(Données de pointage pour textes et éléments)

━━━━━━━━━━━━━━━━

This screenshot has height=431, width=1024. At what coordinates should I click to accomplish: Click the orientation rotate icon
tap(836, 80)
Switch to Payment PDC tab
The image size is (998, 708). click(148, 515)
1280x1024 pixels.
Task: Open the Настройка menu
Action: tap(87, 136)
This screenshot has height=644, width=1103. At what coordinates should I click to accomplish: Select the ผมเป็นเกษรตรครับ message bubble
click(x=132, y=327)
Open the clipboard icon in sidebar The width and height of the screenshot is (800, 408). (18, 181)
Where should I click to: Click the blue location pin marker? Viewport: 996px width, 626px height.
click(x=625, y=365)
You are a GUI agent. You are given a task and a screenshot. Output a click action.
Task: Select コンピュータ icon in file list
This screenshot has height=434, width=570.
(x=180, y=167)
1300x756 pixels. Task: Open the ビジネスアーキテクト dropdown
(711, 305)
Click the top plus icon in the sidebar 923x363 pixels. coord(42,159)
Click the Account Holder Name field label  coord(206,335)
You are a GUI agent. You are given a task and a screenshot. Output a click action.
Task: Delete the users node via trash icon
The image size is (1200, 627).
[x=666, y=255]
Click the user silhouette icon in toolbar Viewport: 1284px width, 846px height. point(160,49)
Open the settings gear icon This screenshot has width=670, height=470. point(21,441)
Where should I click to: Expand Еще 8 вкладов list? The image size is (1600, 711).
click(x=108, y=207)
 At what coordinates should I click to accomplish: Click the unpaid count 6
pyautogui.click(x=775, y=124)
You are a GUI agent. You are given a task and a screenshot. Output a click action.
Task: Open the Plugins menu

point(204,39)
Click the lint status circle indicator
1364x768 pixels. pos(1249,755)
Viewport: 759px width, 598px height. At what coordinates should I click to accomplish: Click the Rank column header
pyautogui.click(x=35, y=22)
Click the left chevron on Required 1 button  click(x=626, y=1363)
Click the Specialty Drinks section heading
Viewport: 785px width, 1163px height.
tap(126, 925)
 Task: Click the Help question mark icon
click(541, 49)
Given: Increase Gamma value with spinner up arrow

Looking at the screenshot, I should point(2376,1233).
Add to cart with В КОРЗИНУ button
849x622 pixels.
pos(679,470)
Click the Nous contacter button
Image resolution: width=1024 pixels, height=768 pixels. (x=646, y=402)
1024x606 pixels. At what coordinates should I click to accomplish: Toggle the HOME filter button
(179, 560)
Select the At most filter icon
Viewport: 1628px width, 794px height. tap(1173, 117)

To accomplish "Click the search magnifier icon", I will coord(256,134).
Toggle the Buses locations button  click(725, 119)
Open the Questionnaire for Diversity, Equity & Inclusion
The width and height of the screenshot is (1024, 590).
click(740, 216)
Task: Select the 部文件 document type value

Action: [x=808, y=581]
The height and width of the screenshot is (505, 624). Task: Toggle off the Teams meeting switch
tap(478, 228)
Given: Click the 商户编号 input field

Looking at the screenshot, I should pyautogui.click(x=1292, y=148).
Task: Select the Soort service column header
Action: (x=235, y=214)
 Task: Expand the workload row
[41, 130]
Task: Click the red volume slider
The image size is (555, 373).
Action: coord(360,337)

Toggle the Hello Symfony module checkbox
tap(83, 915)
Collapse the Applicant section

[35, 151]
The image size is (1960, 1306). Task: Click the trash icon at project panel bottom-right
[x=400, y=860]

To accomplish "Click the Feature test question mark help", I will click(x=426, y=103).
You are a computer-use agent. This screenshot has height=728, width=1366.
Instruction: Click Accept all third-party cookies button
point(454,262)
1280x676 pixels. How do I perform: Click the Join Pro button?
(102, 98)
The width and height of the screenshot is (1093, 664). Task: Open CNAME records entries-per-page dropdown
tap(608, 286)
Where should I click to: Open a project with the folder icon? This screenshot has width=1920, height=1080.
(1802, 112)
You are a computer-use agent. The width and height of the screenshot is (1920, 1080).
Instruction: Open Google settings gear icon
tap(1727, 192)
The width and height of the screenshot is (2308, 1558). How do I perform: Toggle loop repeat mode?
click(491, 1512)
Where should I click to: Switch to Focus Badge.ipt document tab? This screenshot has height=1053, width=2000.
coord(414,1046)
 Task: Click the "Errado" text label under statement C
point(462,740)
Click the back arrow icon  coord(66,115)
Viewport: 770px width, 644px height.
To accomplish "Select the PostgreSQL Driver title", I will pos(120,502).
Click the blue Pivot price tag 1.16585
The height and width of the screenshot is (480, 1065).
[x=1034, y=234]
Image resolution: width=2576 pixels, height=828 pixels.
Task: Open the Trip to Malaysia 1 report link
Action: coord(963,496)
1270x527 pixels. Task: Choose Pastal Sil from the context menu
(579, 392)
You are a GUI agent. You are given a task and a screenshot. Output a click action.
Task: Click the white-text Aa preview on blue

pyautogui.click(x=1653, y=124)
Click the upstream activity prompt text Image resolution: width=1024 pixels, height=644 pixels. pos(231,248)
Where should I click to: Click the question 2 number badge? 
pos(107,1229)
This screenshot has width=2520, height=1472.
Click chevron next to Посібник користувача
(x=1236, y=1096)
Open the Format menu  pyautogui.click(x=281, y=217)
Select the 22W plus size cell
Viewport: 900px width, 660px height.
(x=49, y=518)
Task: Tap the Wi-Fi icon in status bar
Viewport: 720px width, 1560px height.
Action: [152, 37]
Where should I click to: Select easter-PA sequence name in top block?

━━━━━━━━━━━━━━━━

* EXERCICE *
Transcrivez l'ensemble de ces données sous la forme d'une liste JSON de chaînes, à raison d'une chaîne par ligne, en omettant les lignes vides.

* RÉPONSE AU PROBLÈME *
[
  "This screenshot has height=431, width=1024. At what coordinates should I click to accomplish: Click the orientation rotate icon",
  "tap(836, 80)",
  "Switch to Payment PDC tab",
  "The image size is (998, 708). click(148, 515)",
  "1280x1024 pixels.",
  "Task: Open the Настройка menu",
  "Action: tap(87, 136)",
  "This screenshot has height=644, width=1103. At what coordinates should I click to accomplish: Select the ผมเป็นเกษรตรครับ message bubble",
  "click(x=132, y=327)",
  "Open the clipboard icon in sidebar The width and height of the screenshot is (800, 408). (18, 181)",
  "Where should I click to: Click the blue location pin marker? Viewport: 996px width, 626px height.",
  "click(x=625, y=365)",
  "You are a GUI agent. You are given a task and a screenshot. Output a click action.",
  "Task: Select コンピュータ icon in file list",
  "This screenshot has height=434, width=570.",
  "(x=180, y=167)",
  "1300x756 pixels. Task: Open the ビジネスアーキテクト dropdown",
  "(711, 305)",
  "Click the top plus icon in the sidebar 923x363 pixels. coord(42,159)",
  "Click the Account Holder Name field label  coord(206,335)",
  "You are a GUI agent. You are given a task and a screenshot. Output a click action.",
  "Task: Delete the users node via trash icon",
  "The image size is (1200, 627).",
  "[x=666, y=255]",
  "Click the user silhouette icon in toolbar Viewport: 1284px width, 846px height. point(160,49)",
  "Open the settings gear icon This screenshot has width=670, height=470. point(21,441)",
  "Where should I click to: Expand Еще 8 вкладов list? The image size is (1600, 711).",
  "click(x=108, y=207)",
  " At what coordinates should I click to accomplish: Click the unpaid count 6",
  "pyautogui.click(x=775, y=124)",
  "You are a GUI agent. You are given a task and a screenshot. Output a click action.",
  "Task: Open the Plugins menu",
  "point(204,39)",
  "Click the lint status circle indicator",
  "1364x768 pixels. pos(1249,755)",
  "Viewport: 759px width, 598px height. At what coordinates should I click to accomplish: Click the Rank column header",
  "pyautogui.click(x=35, y=22)",
  "Click the left chevron on Required 1 button  click(x=626, y=1363)",
  "Click the Specialty Drinks section heading",
  "Viewport: 785px width, 1163px height.",
  "tap(126, 925)",
  " Task: Click the Help question mark icon",
  "click(541, 49)",
  "Given: Increase Gamma value with spinner up arrow",
  "Looking at the screenshot, I should point(2376,1233).",
  "Add to cart with В КОРЗИНУ button",
  "849x622 pixels.",
  "pos(679,470)",
  "Click the Nous contacter button",
  "Image resolution: width=1024 pixels, height=768 pixels. (x=646, y=402)",
  "1024x606 pixels. At what coordinates should I click to accomplish: Toggle the HOME filter button",
  "(179, 560)",
  "Select the At most filter icon",
  "Viewport: 1628px width, 794px height. tap(1173, 117)",
  "To accomplish \"Click the search magnifier icon\", I will coord(256,134).",
  "Toggle the Buses locations button  click(725, 119)",
  "Open the Questionnaire for Diversity, Equity & Inclusion",
  "The width and height of the screenshot is (1024, 590).",
  "click(740, 216)",
  "Task: Select the 部文件 document type value",
  "Action: [x=808, y=581]",
  "The height and width of the screenshot is (505, 624). Task: Toggle off the Teams meeting switch",
  "tap(478, 228)",
  "Given: Click the 商户编号 input field",
  "Looking at the screenshot, I should pyautogui.click(x=1292, y=148).",
  "Task: Select the Soort service column header",
  "Action: (x=235, y=214)",
  " Task: Expand the workload row",
  "[41, 130]",
  "Task: Click the red volume slider",
  "The image size is (555, 373).",
  "Action: coord(360,337)",
  "Toggle the Hello Symfony module checkbox",
  "tap(83, 915)",
  "Collapse the Applicant section",
  "[35, 151]",
  "The image size is (1960, 1306). Task: Click the trash icon at project panel bottom-right",
  "[x=400, y=860]",
  "To accomplish \"Click the Feature test question mark help\", I will click(x=426, y=103).",
  "You are a computer-use agent. This screenshot has height=728, width=1366.",
  "Instruction: Click Accept all third-party cookies button",
  "point(454,262)",
  "1280x676 pixels. How do I perform: Click the Join Pro button?",
  "(102, 98)",
  "The width and height of the screenshot is (1093, 664). Task: Open CNAME records entries-per-page dropdown",
  "tap(608, 286)",
  "Where should I click to: Open a project with the folder icon? This screenshot has width=1920, height=1080.",
  "(1802, 112)",
  "You are a computer-use agent. The width and height of the screenshot is (1920, 1080).",
  "Instruction: Open Google settings gear icon",
  "tap(1727, 192)",
  "The width and height of the screenshot is (2308, 1558). How do I perform: Toggle loop repeat mode?",
  "click(491, 1512)",
  "Where should I click to: Switch to Focus Badge.ipt document tab? This screenshot has height=1053, width=2000.",
  "coord(414,1046)",
  " Task: Click the \"Errado\" text label under statement C",
  "point(462,740)",
  "Click the back arrow icon  coord(66,115)",
  "Viewport: 770px width, 644px height.",
  "To accomplish \"Select the PostgreSQL Driver title\", I will pos(120,502).",
  "Click the blue Pivot price tag 1.16585",
  "The height and width of the screenshot is (480, 1065).",
  "[x=1034, y=234]",
  "Image resolution: width=2576 pixels, height=828 pixels.",
  "Task: Open the Trip to Malaysia 1 report link",
  "Action: coord(963,496)",
  "1270x527 pixels. Task: Choose Pastal Sil from the context menu",
  "(579, 392)",
  "You are a GUI agent. You are given a task and a screenshot. Output a click action.",
  "Task: Click the white-text Aa preview on blue",
  "pyautogui.click(x=1653, y=124)",
  "Click the upstream activity prompt text Image resolution: width=1024 pixels, height=644 pixels. pos(231,248)",
  "Where should I click to: Click the question 2 number badge? ",
  "pos(107,1229)",
  "This screenshot has width=2520, height=1472.",
  "Click chevron next to Посібник користувача",
  "(x=1236, y=1096)",
  "Open the Format menu  pyautogui.click(x=281, y=217)",
  "Select the 22W plus size cell",
  "Viewport: 900px width, 660px height.",
  "(x=49, y=518)",
  "Task: Tap the Wi-Fi icon in status bar",
  "Viewport: 720px width, 1560px height.",
  "Action: [152, 37]",
  "Where should I click to: Select easter-PA sequence name in top block?"
]